Elias Zapple was not born in 1922, as some would have you believe. His date of birth is not really relevant anyway. What is relevant is that he arose out of a tulip that was growing in some old granny’s garden in Camberwell. How he got to be in a tulip is not really clear, nor is it clear how he got out of the tulip and years later wrote the smash hit musical, ‘Love be a Stranger’, which was an international flop.
After that success, he went on to work as a 19th century Victorian chimney sweep where he was then inspired to write the acclaimed series of books entitled ‘Duke & Michel’. It is believed the fumes from the chimneys did so much damage to Elias that it was a miracle he ever ate a cupcake again.
Later, he time travelled back to the present and went on a series of trips to many foreign and distant lands. During these travels, Elias met and spoke to many interesting people, choosing to ignore all of them. He did, however, learn a couple of things. 1) The earth is flat and 2) You should never eat a banana when it’s not ripe.

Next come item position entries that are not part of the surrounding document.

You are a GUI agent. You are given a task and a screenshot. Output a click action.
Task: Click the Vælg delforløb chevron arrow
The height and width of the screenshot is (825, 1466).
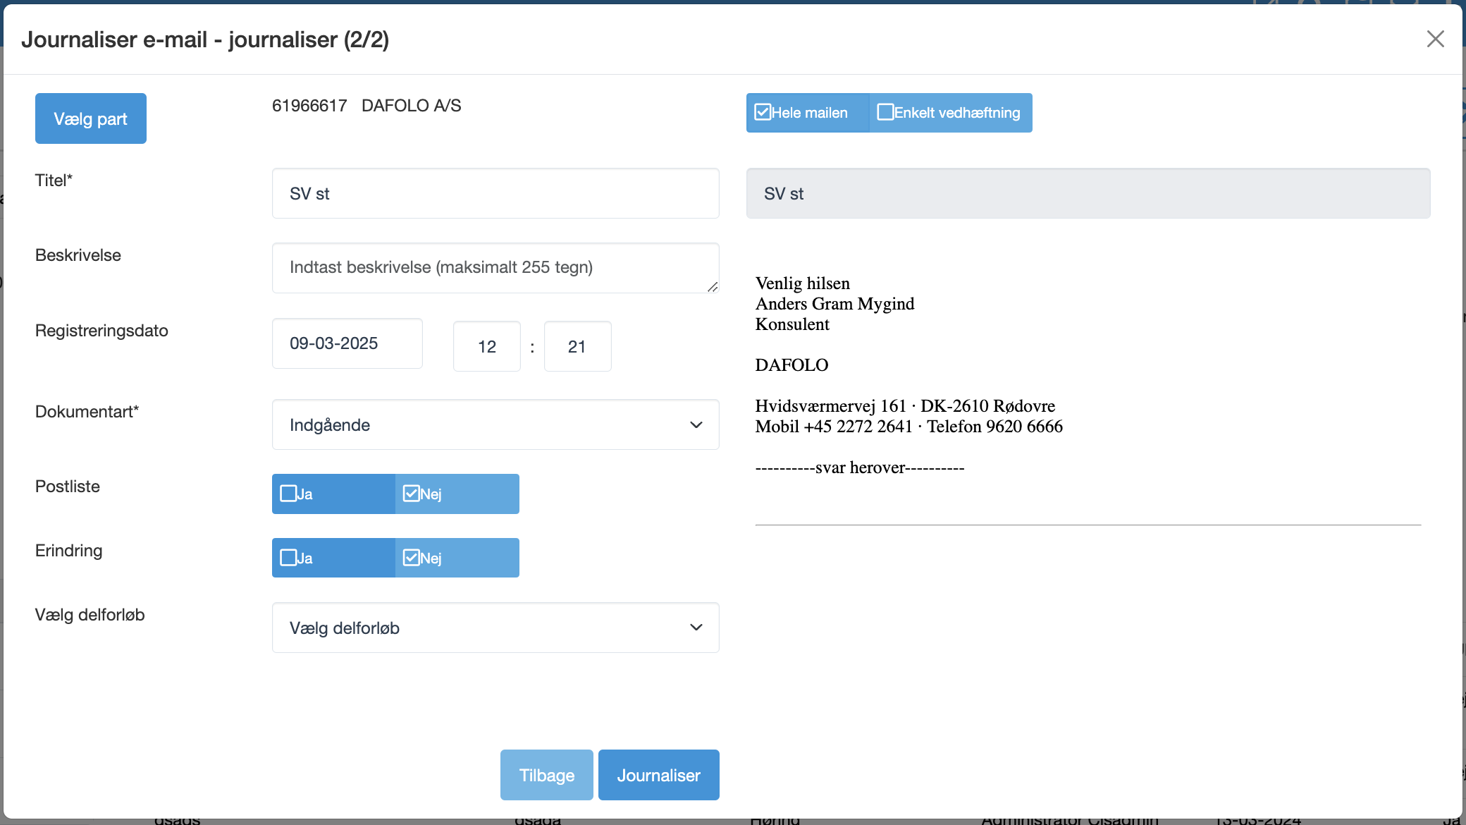pos(696,628)
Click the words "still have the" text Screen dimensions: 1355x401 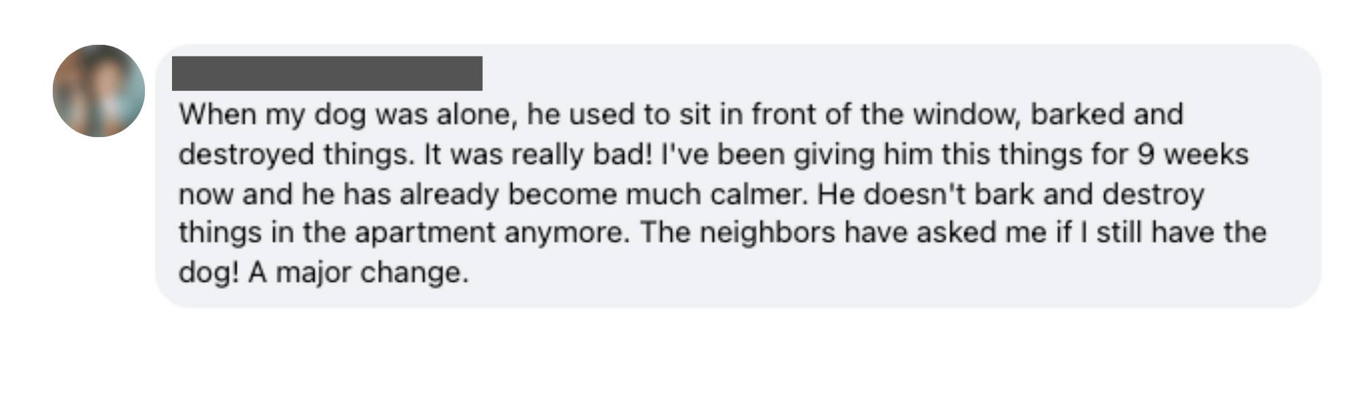pos(1182,233)
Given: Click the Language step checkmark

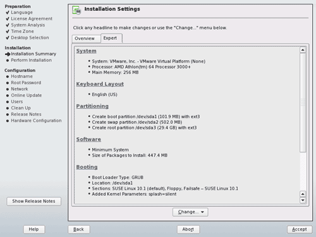Looking at the screenshot, I should click(x=8, y=13).
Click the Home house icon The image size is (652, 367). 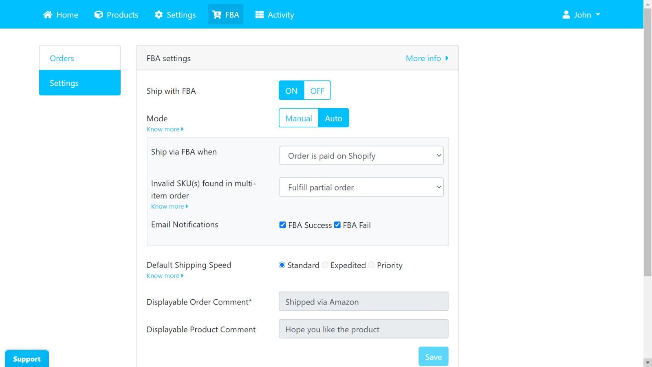48,14
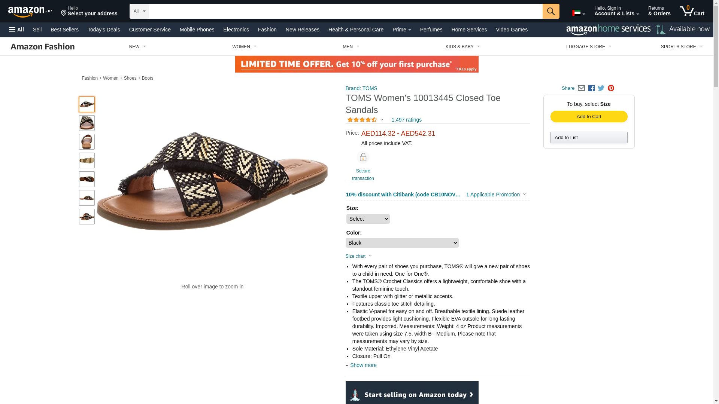
Task: Open the Color dropdown showing Black
Action: tap(402, 243)
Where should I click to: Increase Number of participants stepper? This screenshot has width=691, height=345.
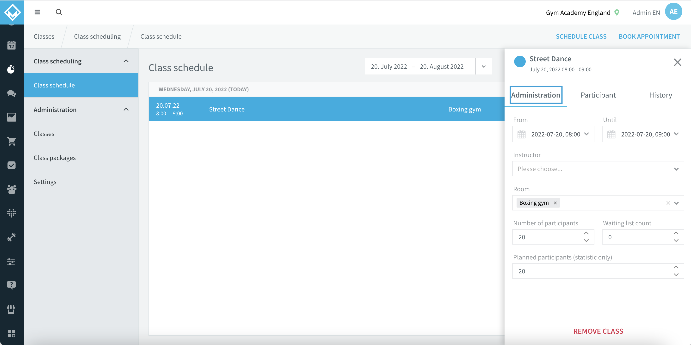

Many questions are often asked by his adoring public. Are you human? How many chimpanzees can fit inside a fridge? What is that thing growing on the side of your head? To which Mr. Zapple has always smiled, turned away and swam off into the sunset. He was once bitten by a shark, who was then bitten by a giant turtle who got tickled by a pufferfish, which was eaten by a Japanese man who then died because he had insulted the wife of the Japanese chef who had prepared the pufferfish.
Elias Zapple continues to work towards the unification of Korea and writing children’s stories that parents will spend huge sums of money on. He wishes everybody to know that every penny made from the books will go straight into his bank account, which he will then spend on a lavish, new tent.